### Material for this exercise:
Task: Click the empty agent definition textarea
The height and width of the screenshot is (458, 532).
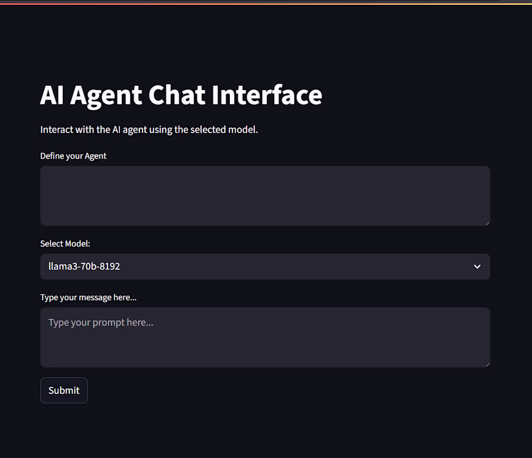Action: pos(265,196)
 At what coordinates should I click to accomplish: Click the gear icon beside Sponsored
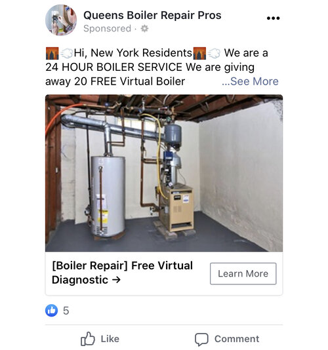[144, 29]
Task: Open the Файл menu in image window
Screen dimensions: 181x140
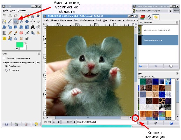Action: (x=46, y=20)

### Problem statement:
Everything from the line containing "The height and" through the last line of the entries is to be output exactly as written, minus any pictures.

### Output below:
The height and width of the screenshot is (458, 532).
Action: pos(265,196)
 At what coordinates should I click to accomplish: Click the gear icon beside Sponsored
[144, 29]
Task: Open the Файл menu in image window
Screen dimensions: 181x140
Action: (x=46, y=20)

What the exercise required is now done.